**Text passage**
- - - - -
Washington, unlike Byrne, stuck to his progressive promises. He was determined, above all, that government would better serve all those Chicagoans who had been left out — African Americans, Latinos and women.

For this, Washington got four years of “Council Wars.” Only during his second term, cut short by his death after just six months, did he have the benefit of a workable City Council coalition of his own.

So what’ll it be, Mayor-elect Lightfoot?

Byrne or Washington? Accommodation or fundamental reform?

We’re thinking Harold and reform.

The way we see it, the voters of Chicago have granted you an unprecedented mandate to rein in, reinvent and redirect the traditional power structure of the city.

Like no mayor before you, you are in a position to demand that big developers do more for the neighborhoods, that the wealthiest residents and corporations pay a fairer portion of taxes, that neighborhood schools come before charter schools, and that affordable housing be extended to every ward.
- - - - -
**Stored records**
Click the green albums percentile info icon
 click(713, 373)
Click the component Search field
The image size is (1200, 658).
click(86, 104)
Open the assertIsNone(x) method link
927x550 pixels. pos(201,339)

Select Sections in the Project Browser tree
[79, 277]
- - - - -
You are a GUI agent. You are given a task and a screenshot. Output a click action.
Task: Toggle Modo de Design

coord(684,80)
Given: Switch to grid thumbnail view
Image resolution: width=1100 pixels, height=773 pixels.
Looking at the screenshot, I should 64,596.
- - - - -
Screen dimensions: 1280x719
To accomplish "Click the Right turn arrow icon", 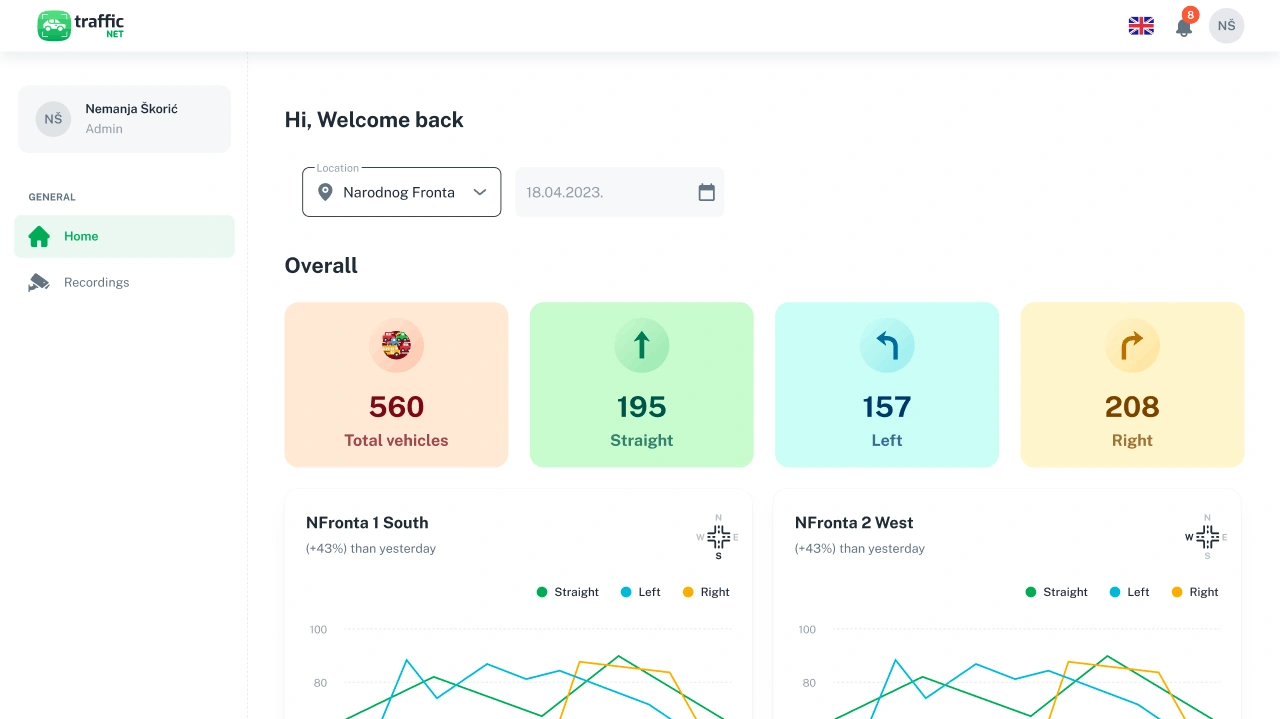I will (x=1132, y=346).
- - - - -
Please pick up the editorial to Mayor-elect Lightfoot above right after its final sentence and carry it on for a few more paragraphs.

You have been given a license to reform the Chicago Police Department. You can curtail the corrupting custom of aldermanic prerogative, which has allowed members of the Council to put the squeeze on every sad-sack store owner looking to hang a sign.

You were elected by tens of thousands of Chicagoans who are fed up with the way things are, the corruption and the self-dealing. Did you see the headline on the front page of the Sun-Times two weeks ago — “Another guilty alderman” — when Willie Cochran pleaded guilty to wire fraud?

The key word there was “another.”

To win this election, you had to beat 13 other candidates, including a trio — Toni Preckwinkle, Bill Daley and Susana Mendoza — who had much bigger names, a lot more money and the backing of powerful special interests. One of those three anointed candidates was supposed to win.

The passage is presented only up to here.